▶ [RECORDS]:

* * * * * * * * *

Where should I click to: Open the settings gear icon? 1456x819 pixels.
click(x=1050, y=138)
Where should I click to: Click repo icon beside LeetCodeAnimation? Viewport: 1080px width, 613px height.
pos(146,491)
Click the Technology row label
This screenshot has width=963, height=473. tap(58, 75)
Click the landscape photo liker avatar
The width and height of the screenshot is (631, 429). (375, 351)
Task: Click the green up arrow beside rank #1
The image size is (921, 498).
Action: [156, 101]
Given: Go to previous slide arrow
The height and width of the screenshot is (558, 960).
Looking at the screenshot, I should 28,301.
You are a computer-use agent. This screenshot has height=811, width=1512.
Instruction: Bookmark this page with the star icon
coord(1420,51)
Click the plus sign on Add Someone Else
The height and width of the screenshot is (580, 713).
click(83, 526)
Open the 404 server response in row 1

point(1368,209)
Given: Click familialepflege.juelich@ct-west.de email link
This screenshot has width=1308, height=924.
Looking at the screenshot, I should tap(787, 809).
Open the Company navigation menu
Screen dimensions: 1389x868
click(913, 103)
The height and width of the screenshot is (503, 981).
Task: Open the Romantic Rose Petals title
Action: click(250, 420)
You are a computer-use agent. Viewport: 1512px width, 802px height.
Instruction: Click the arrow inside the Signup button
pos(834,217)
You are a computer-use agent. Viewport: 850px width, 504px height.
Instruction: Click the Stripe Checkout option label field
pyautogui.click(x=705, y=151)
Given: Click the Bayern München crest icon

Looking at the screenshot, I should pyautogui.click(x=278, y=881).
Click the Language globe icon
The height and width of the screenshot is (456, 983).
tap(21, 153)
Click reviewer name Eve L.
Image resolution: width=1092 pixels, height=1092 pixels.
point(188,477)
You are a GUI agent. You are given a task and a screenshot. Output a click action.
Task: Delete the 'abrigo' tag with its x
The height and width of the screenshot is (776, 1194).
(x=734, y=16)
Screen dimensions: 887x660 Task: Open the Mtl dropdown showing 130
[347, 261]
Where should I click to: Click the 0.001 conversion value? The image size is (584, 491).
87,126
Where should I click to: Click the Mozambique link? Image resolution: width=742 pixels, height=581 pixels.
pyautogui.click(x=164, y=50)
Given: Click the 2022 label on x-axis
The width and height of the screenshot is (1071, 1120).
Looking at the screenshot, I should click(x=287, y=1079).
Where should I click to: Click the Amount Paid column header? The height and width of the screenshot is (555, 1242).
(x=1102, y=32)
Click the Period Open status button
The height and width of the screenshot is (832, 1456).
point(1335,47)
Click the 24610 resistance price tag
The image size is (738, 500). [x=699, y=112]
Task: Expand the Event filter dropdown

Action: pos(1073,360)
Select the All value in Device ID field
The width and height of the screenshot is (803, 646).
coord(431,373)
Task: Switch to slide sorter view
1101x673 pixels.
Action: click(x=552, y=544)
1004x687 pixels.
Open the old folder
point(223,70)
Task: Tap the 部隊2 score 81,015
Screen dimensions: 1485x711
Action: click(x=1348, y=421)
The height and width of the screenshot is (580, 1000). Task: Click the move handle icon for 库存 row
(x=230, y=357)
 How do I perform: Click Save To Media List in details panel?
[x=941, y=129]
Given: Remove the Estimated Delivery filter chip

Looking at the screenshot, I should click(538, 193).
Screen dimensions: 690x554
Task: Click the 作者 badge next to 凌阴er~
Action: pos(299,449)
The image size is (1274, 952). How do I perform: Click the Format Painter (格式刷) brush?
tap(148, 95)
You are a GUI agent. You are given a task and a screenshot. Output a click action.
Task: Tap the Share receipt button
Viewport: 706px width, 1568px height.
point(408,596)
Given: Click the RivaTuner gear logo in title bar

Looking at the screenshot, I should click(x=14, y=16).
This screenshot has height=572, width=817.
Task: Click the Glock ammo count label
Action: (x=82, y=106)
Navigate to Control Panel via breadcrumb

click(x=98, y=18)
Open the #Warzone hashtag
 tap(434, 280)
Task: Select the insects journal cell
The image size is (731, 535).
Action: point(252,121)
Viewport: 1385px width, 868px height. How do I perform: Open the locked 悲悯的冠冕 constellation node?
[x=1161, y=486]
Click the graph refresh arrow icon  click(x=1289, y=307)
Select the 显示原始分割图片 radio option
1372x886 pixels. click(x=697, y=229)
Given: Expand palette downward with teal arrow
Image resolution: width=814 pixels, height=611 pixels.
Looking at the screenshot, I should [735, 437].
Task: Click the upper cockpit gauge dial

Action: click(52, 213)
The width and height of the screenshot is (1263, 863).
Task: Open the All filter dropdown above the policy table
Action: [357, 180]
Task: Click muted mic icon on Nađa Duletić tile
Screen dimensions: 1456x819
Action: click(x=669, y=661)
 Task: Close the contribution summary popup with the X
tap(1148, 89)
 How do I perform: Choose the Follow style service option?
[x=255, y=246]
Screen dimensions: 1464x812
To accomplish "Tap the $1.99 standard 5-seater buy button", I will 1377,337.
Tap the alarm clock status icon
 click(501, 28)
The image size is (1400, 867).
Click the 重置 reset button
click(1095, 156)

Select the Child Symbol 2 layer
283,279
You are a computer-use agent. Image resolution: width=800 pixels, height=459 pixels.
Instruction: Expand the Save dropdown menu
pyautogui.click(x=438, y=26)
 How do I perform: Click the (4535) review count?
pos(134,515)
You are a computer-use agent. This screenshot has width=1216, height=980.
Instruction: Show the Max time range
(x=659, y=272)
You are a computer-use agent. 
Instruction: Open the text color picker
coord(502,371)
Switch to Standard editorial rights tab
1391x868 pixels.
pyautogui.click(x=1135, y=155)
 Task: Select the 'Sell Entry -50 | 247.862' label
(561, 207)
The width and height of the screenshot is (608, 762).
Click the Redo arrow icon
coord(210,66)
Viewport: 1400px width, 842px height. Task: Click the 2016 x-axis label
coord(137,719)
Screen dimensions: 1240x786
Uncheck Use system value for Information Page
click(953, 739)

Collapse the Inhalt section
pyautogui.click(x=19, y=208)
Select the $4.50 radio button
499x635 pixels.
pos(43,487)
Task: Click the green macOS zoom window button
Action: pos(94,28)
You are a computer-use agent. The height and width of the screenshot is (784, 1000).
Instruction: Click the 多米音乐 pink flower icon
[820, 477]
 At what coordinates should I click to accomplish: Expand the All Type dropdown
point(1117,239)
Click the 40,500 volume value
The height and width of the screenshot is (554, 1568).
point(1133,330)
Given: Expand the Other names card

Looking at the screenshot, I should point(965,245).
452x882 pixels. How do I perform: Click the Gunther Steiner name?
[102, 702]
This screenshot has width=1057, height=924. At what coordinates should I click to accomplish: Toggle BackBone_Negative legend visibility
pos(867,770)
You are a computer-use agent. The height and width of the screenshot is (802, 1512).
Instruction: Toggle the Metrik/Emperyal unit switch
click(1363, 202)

* * * * * * * * *

In the listing above, find every line with the word "slide" and copy it out.

Given: Go to previous slide arrow
Task: Switch to slide sorter view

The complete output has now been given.